Your goal -> Where a line of the data below has the string "section", copy that line.

──────────────────────────────

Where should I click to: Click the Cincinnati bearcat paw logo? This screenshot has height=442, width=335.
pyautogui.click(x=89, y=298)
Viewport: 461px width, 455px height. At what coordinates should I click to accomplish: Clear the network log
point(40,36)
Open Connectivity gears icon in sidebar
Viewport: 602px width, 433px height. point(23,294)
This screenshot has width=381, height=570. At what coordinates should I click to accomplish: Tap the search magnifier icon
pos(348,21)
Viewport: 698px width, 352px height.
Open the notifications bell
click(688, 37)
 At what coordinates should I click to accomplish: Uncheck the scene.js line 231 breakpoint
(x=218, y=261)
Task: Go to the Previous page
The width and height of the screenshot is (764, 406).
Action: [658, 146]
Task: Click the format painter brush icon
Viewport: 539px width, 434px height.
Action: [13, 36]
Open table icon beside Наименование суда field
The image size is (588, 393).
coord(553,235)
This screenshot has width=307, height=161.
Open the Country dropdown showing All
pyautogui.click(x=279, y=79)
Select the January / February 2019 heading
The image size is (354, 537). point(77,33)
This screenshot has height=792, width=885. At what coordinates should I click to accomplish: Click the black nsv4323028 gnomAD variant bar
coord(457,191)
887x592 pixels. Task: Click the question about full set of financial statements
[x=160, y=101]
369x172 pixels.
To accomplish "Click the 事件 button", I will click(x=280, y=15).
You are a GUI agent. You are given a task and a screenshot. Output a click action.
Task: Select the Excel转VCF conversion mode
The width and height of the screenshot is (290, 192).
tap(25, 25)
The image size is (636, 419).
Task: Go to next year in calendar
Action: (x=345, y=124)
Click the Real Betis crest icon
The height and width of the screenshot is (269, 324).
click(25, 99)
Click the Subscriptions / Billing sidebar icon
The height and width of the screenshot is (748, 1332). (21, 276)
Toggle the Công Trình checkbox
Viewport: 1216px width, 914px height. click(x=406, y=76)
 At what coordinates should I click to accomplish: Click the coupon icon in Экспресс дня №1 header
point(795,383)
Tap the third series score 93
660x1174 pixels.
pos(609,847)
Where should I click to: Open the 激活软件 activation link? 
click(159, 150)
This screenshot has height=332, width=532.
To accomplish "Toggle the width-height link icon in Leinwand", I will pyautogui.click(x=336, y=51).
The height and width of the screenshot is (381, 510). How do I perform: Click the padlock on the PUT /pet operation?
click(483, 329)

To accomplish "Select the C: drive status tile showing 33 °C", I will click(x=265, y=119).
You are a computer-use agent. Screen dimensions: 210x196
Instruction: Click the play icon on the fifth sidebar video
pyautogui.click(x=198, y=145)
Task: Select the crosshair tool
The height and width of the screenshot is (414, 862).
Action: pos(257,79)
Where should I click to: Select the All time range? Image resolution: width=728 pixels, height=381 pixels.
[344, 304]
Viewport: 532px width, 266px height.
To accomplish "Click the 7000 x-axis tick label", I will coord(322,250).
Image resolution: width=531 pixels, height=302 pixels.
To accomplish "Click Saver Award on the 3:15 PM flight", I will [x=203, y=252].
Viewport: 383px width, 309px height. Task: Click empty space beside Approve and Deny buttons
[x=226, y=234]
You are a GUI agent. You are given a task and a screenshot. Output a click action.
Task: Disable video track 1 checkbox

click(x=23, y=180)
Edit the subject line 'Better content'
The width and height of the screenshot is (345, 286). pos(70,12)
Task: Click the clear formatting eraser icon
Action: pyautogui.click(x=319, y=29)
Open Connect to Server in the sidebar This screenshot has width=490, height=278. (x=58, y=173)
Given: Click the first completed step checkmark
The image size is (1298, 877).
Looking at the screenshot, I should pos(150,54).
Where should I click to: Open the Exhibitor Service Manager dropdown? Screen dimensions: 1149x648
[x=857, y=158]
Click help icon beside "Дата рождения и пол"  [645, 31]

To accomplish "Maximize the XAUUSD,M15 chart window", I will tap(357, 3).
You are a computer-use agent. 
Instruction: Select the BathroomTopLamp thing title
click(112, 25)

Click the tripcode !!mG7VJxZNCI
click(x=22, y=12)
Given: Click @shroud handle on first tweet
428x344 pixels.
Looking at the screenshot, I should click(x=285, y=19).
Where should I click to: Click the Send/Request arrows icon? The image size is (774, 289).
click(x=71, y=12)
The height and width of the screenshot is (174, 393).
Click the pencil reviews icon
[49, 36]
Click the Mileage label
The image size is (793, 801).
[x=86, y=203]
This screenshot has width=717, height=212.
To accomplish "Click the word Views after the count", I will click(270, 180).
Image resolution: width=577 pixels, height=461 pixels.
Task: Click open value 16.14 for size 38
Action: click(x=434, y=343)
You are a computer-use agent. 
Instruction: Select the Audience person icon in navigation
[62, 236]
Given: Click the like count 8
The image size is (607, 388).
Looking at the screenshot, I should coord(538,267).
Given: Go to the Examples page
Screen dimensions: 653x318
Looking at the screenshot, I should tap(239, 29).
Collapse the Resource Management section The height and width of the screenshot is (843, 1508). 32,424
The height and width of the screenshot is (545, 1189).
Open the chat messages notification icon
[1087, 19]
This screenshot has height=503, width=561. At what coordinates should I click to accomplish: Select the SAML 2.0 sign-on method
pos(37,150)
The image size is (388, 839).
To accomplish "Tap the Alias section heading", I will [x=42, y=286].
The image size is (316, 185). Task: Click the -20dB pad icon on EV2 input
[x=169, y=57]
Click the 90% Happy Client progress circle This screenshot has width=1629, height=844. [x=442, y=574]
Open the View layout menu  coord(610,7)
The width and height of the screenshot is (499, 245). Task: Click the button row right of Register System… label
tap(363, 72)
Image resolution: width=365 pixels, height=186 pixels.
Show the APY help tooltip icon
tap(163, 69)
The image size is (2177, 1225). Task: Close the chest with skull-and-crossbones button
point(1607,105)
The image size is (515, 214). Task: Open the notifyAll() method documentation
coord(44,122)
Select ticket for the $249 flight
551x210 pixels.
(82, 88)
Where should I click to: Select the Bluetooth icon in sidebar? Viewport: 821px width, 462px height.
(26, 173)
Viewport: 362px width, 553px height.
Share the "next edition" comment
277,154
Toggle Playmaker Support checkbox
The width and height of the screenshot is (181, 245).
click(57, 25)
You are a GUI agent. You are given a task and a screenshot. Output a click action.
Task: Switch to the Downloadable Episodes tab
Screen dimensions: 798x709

──────────────────────────────

Result below ->
Collapse the Resource Management section The height and width of the screenshot is (843, 1508). 32,424
To accomplish "Tap the Alias section heading", I will [x=42, y=286].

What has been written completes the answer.